Blueprint
FIRST AMENDMENT TO LEASE
THIS FIRST AMENDMENT TO
LEASE (this “Amendment”)
is made and entered into as of this 10th day of October, 2017 (the
“Effective
Date”) by and between GREEN COURT LLC, a Michigan limited liability
company (“Landlord”)
and ENDRA INC. (now known as ENDRA LIFE SCIENCES INC.) a
Delaware corporation (“Tenant”).
Capitalized terms used in this Amendment without definition shall
have the meanings ascribed to such terms in the Lease (as
hereinafter defined).
RECITALS
Landlord and Tenant
entered into that certain Lease dated November 10, 2014 (the
“Lease”)
for approximately 3,265 usable square feet of space as described in
the Lease (the “Existing
Premises”) in the building located at 3600 Green
Court, Ann Arbor, Michigan (the “Building”).
The Lease as amended by this Amendment shall be referred to herein
as the “Lease”.
B.

━━━━━━

**EXERCISE REQUIREMENTS**
1: Reproduce the lease amendment text starting at "and ENDRA INC." and ending at "hereinafter defined).".
2: Continue the lease amendment from the point where it stops.
The lines that come next have nothing to do with the lease amendment.

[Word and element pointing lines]

━━━━━━

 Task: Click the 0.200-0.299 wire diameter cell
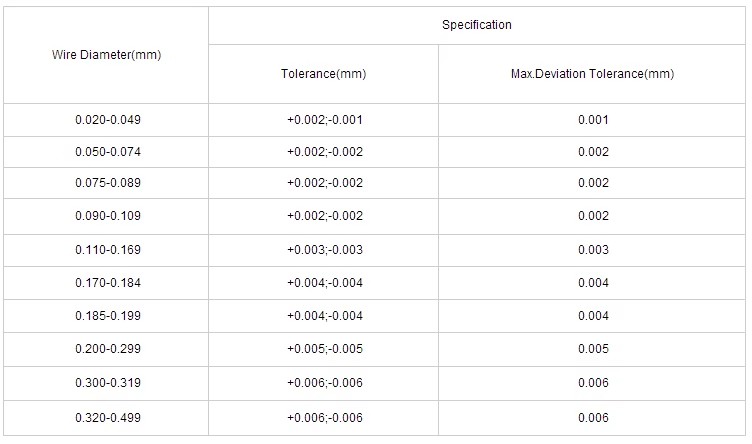107,349
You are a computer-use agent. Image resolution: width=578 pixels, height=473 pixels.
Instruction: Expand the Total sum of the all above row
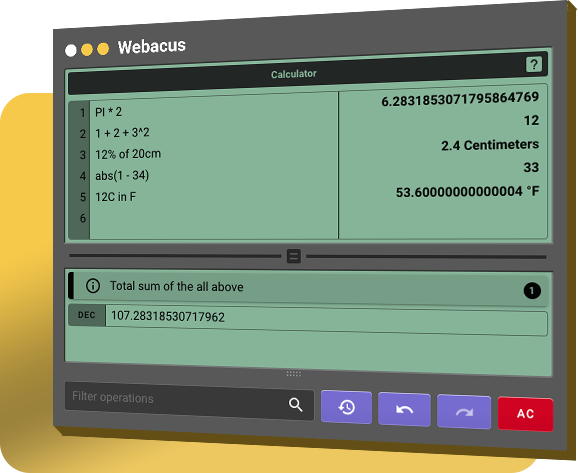pyautogui.click(x=308, y=289)
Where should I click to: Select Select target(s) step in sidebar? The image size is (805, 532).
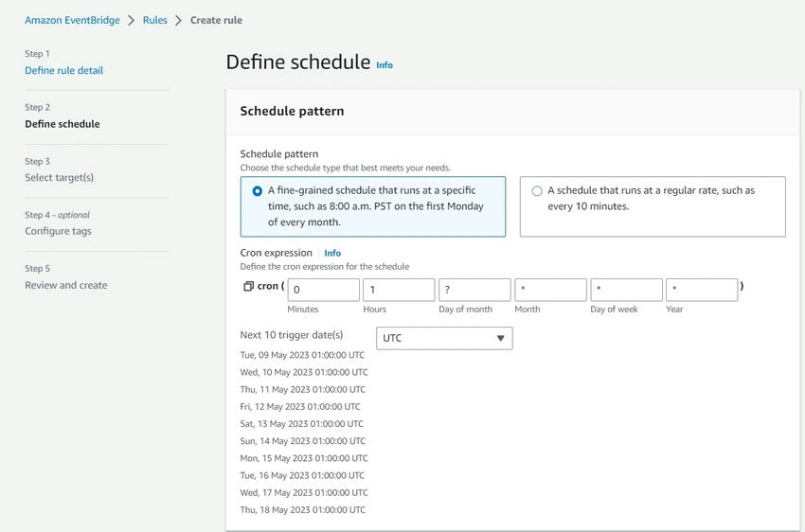(59, 178)
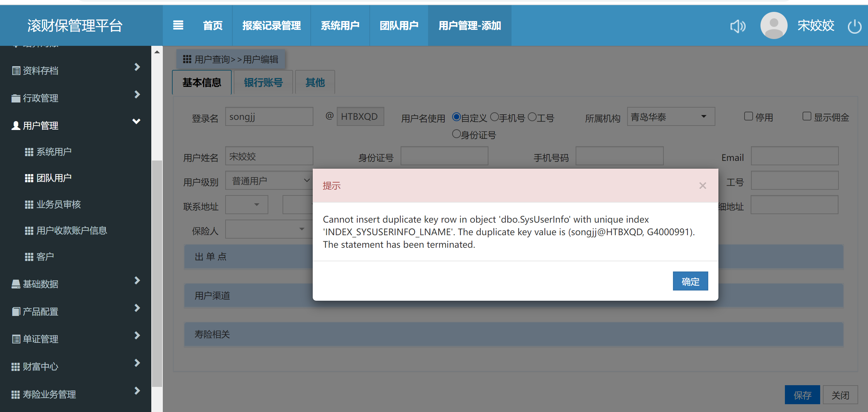Check the 显示佣金 checkbox
Image resolution: width=868 pixels, height=412 pixels.
click(807, 116)
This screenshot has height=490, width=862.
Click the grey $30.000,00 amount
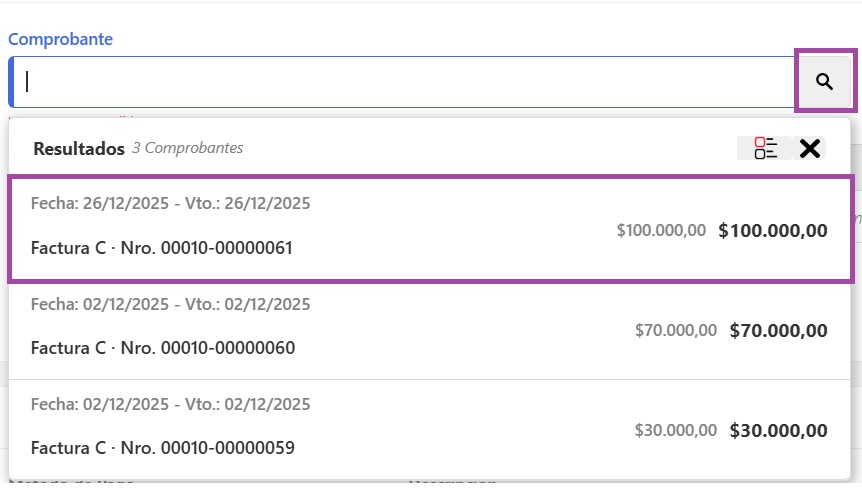pos(675,431)
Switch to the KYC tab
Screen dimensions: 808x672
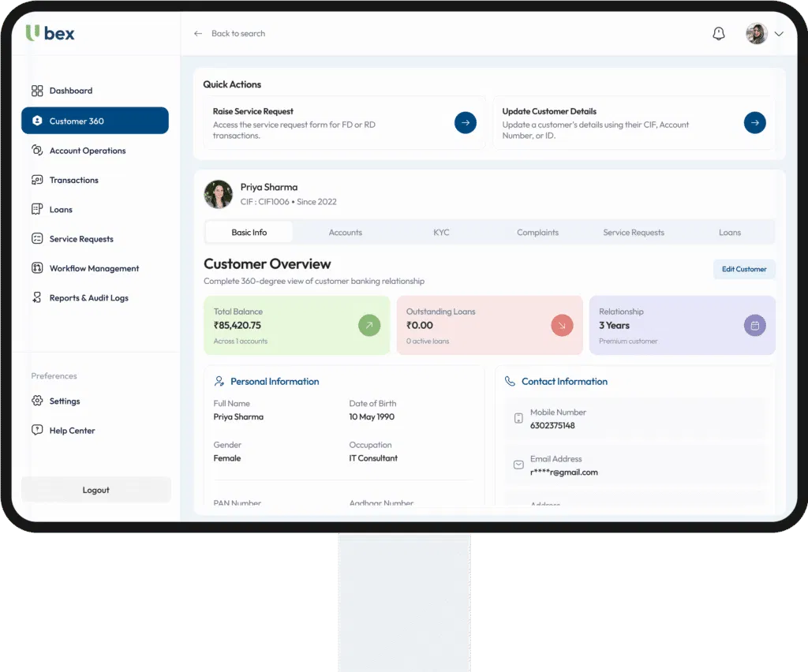pos(441,233)
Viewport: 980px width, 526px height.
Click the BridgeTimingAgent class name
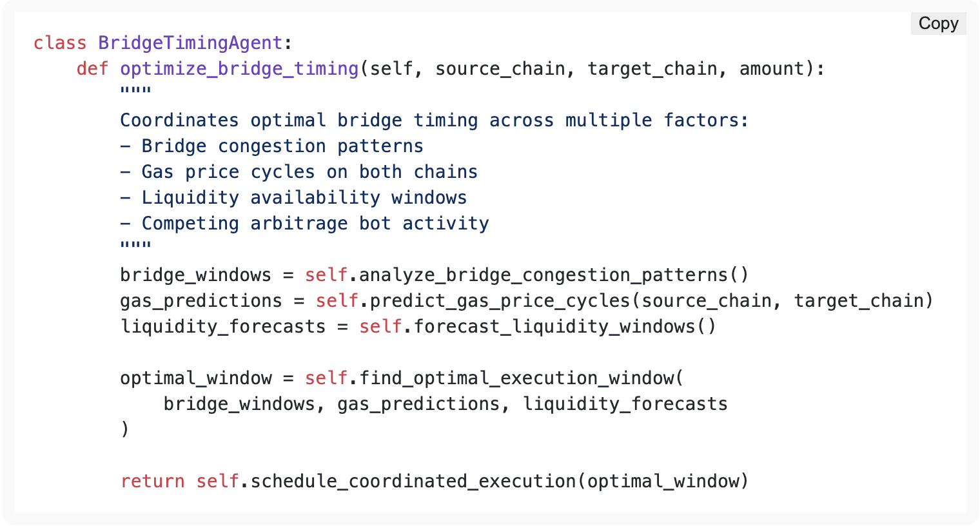(x=190, y=43)
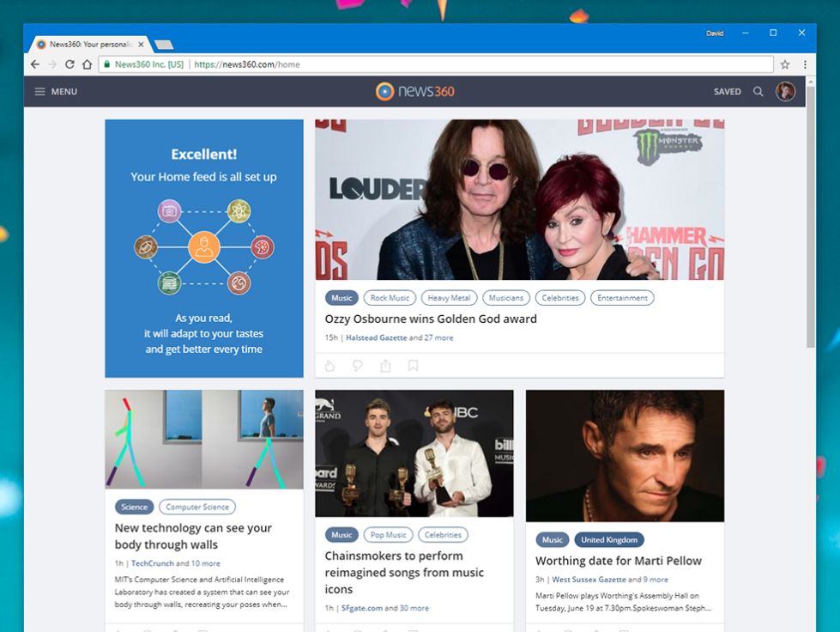This screenshot has width=840, height=632.
Task: Click the search magnifier icon
Action: 758,92
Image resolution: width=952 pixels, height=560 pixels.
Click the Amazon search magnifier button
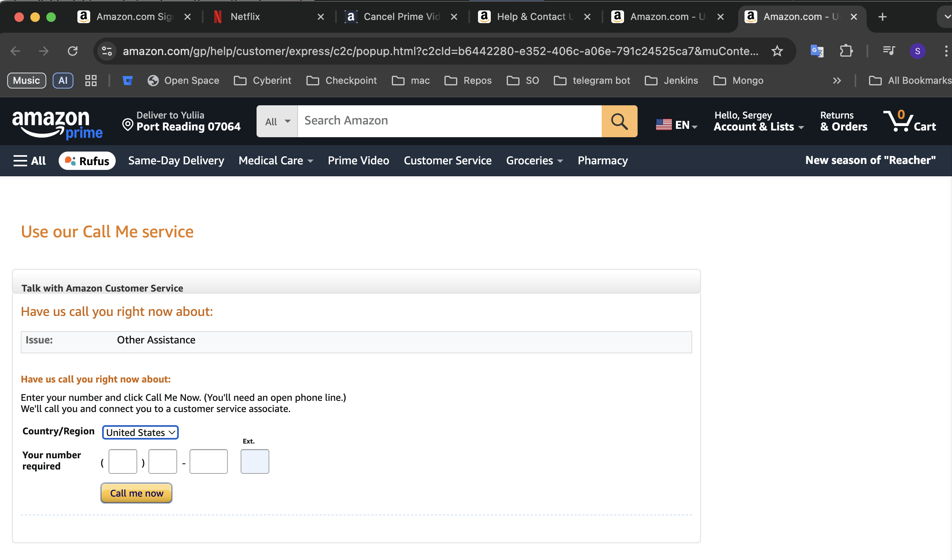point(619,121)
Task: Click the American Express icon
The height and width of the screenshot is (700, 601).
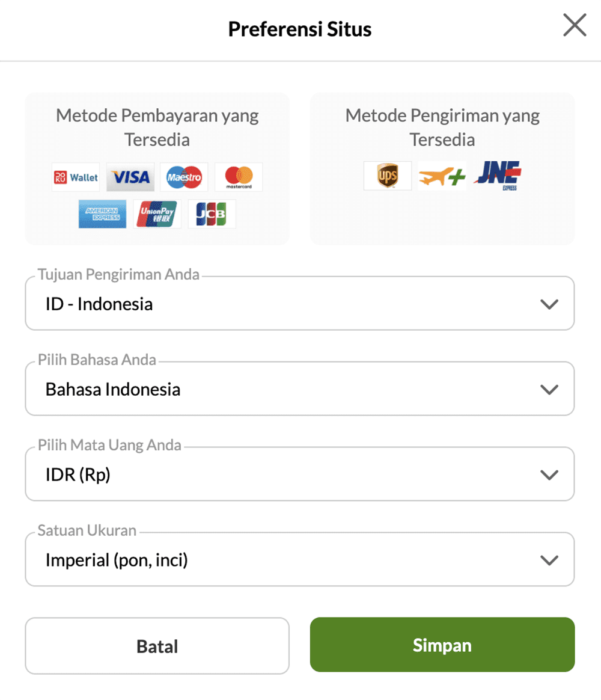Action: click(x=102, y=214)
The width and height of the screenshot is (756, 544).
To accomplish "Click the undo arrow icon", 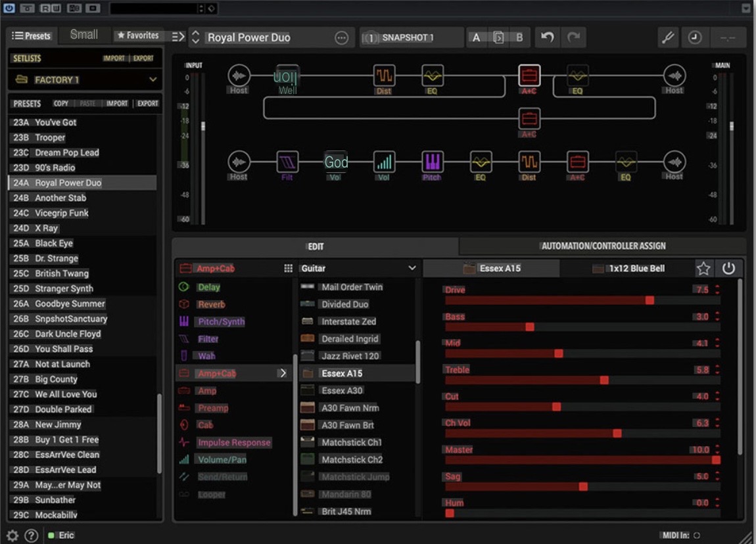I will pos(547,37).
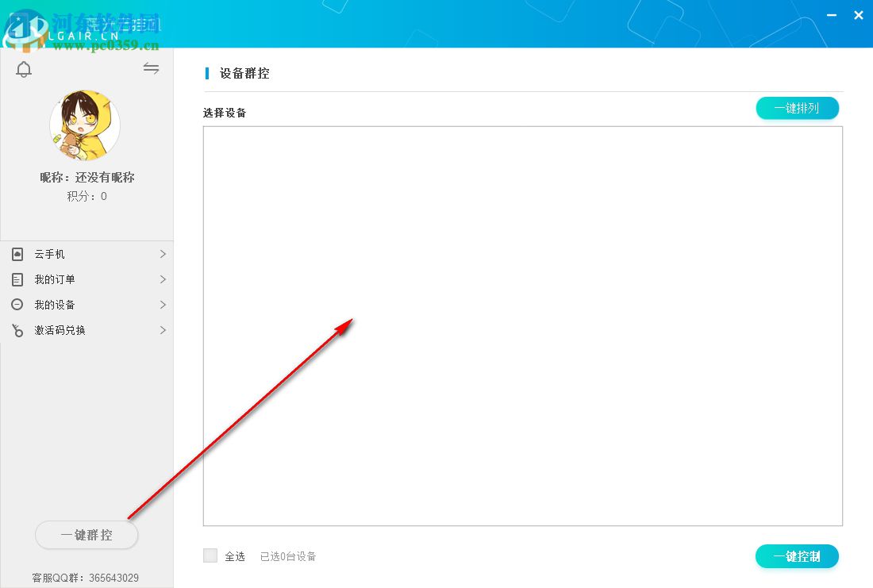Expand the 我的订单 section chevron
This screenshot has width=873, height=588.
pos(163,279)
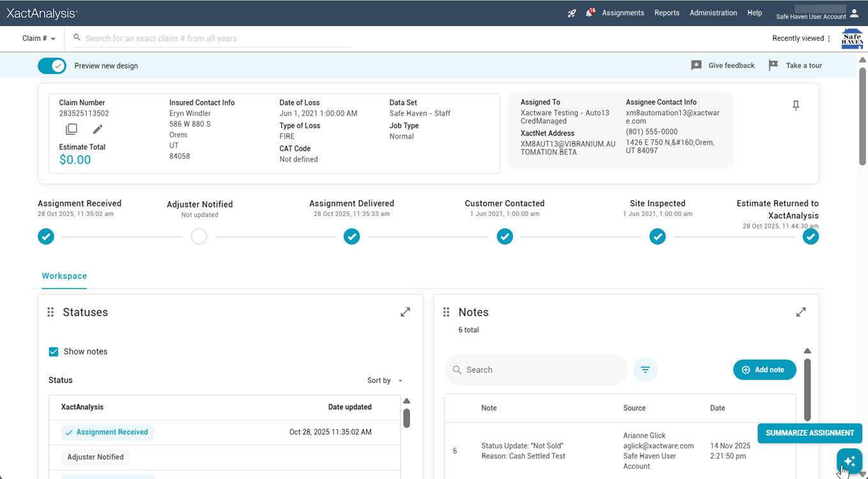The image size is (868, 479).
Task: Open the notifications bell
Action: point(589,13)
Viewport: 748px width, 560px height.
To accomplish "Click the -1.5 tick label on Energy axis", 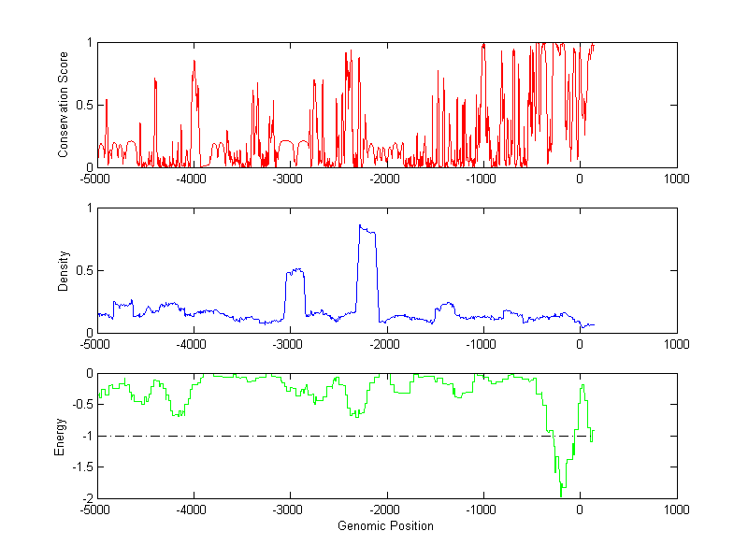I will tap(82, 467).
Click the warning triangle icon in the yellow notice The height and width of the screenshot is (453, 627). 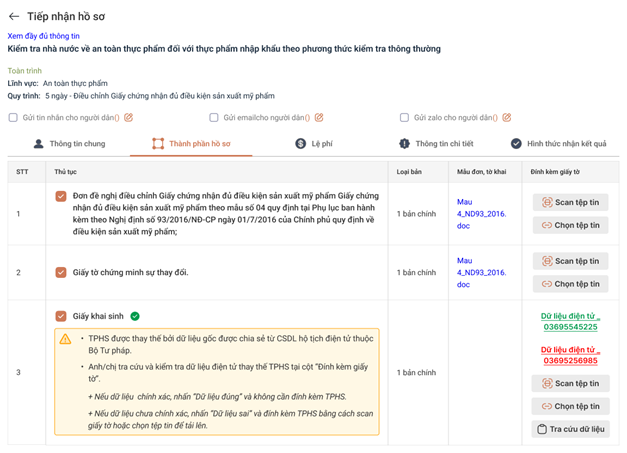pyautogui.click(x=65, y=339)
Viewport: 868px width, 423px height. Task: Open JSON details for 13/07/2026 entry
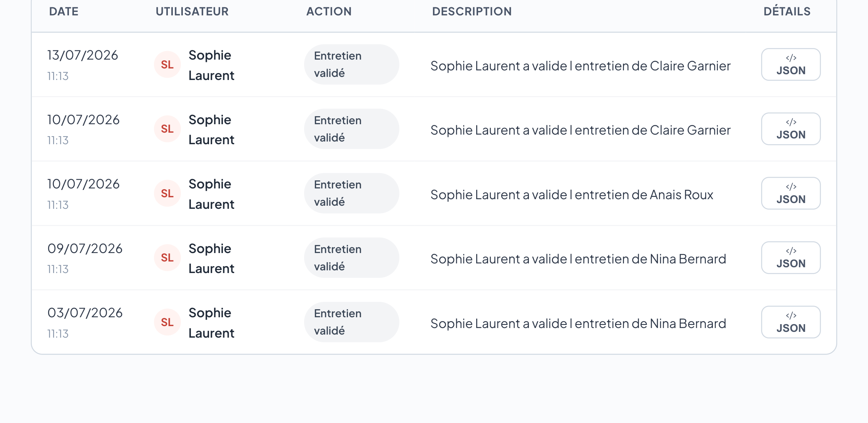click(791, 65)
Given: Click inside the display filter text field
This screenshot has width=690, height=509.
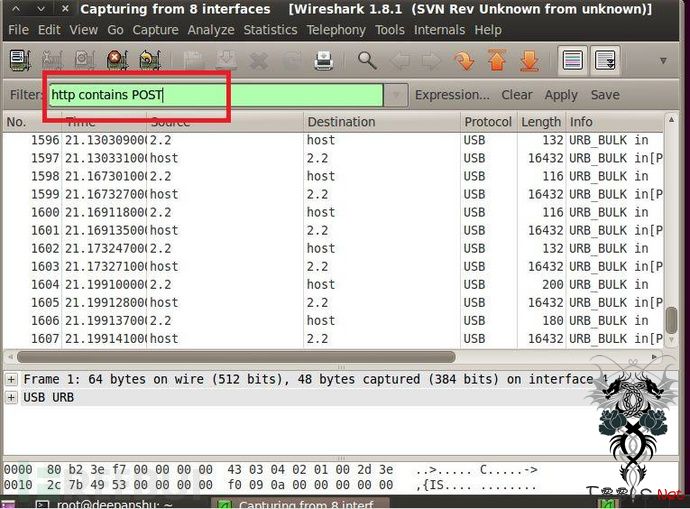Looking at the screenshot, I should pyautogui.click(x=215, y=95).
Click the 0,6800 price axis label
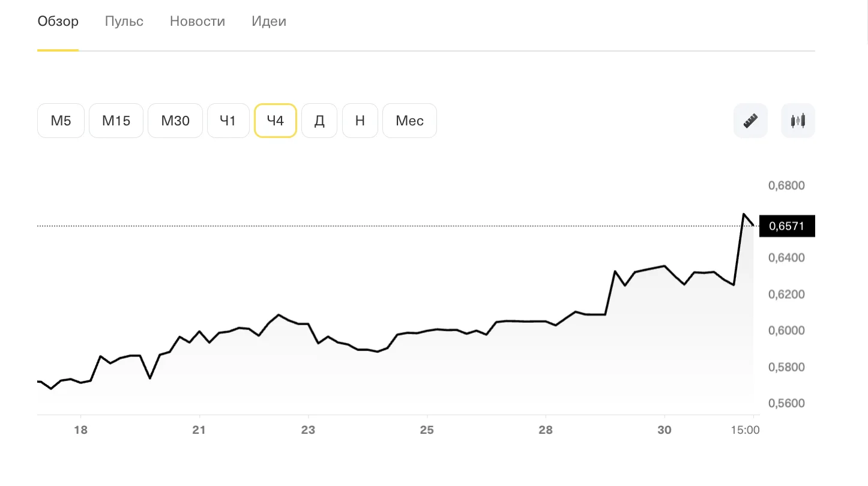The height and width of the screenshot is (486, 868). pos(786,185)

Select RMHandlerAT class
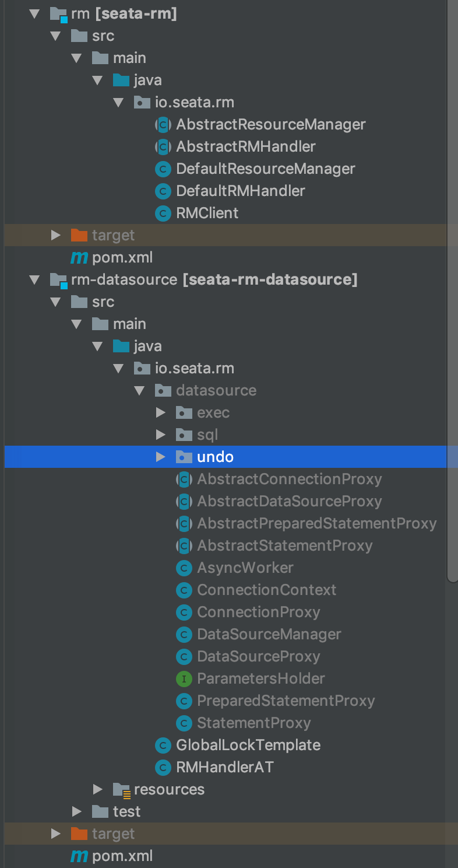pyautogui.click(x=224, y=768)
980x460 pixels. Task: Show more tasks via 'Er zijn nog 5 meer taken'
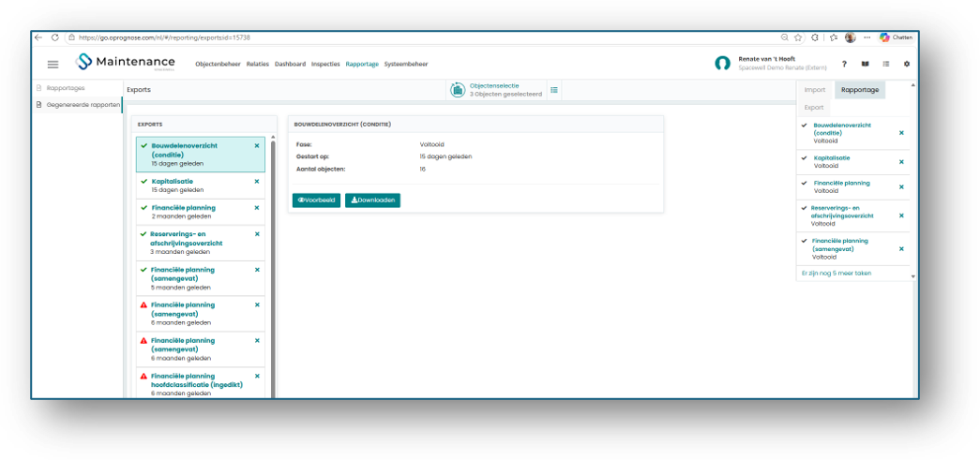[x=837, y=273]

━━━━━━

**ANSWERS TO THE EXERCISE**
1:
and ENDRA INC. (now known as ENDRA LIFE SCIENCES INC.) a
Delaware corporation (“Tenant”).
Capitalized terms used in this Amendment without definition shall
have the meanings ascribed to such terms in the Lease (as
hereinafter defined).

2:
Tenant desires to lease additional space in the
Building, containing approximately 685 square feet, commonly known
as Suite 490, and depicted on Exhibit
“B” (the
“Expansion
Space”), for the
remainder of the Term of the Lease.
NOW,
THEREFORE, in consideration of the mutual covenants, conditions and
agreements herein contained, Landlord and Tenant hereby agree that
the Lease is hereby amended as follows:
1.
On or about
December 1, 2017, Landlord shall deliver possession of the
Expansion Space to Tenant (the “Expansion
Date”), and Tenant shall lease from Landlord the
Expansion Space on the terms and conditions as set forth in the
Lease, except as otherwise modified herein.
2.
Effective on the
Expansion Date, the “Demised
Premises” shall consist of 3,950 usable square
feet.
3.
Prior
to the Expansion Date, Landlord shall paint and carpet the
Expansion Space using building standard materials consistent with
the Existing Premises and shall cut an opening in the wall to
connect the Expansion Space to the Existing Premises in a location
to be approved by Landlord and Tenant. Except as provided above,
Tenant will accept the Expansion Space in its “As-Is”
condition.
4.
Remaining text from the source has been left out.